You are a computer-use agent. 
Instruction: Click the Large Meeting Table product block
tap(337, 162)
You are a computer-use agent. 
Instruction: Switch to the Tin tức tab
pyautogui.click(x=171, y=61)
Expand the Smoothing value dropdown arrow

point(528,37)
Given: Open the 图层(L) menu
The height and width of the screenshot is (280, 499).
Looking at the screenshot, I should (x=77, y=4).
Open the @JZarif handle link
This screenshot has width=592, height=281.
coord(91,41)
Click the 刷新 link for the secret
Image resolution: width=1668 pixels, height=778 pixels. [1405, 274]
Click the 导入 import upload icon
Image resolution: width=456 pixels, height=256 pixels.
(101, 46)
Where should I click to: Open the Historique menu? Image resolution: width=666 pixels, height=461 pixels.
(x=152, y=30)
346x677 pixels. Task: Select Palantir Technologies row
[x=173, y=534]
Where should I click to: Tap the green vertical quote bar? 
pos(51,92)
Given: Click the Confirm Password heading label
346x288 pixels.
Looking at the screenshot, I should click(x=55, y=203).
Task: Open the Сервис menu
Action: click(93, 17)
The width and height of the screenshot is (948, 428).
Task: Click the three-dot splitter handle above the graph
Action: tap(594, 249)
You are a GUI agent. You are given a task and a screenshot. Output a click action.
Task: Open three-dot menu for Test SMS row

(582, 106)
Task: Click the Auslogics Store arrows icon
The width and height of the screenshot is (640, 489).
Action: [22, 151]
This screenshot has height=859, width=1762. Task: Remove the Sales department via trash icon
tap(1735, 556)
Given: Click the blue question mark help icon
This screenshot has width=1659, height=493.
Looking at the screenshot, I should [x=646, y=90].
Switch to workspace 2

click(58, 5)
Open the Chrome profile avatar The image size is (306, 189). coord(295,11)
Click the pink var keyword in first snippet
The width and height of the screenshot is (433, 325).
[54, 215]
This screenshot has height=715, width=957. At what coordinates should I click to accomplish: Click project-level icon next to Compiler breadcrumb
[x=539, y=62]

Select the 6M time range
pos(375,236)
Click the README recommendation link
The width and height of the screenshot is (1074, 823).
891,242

+ + + + +

■ REQUEST: Can you copy out, word for word, the part of the records above that opens with the line containing "Given: Click the blue question mark help icon" and continues through the last line of the records?

■ ANSWER:
Given: Click the blue question mark help icon
This screenshot has width=1659, height=493.
Looking at the screenshot, I should [x=646, y=90].
Switch to workspace 2

click(58, 5)
Open the Chrome profile avatar The image size is (306, 189). coord(295,11)
Click the pink var keyword in first snippet
The width and height of the screenshot is (433, 325).
[54, 215]
This screenshot has height=715, width=957. At what coordinates should I click to accomplish: Click project-level icon next to Compiler breadcrumb
[x=539, y=62]

Select the 6M time range
pos(375,236)
Click the README recommendation link
The width and height of the screenshot is (1074, 823).
891,242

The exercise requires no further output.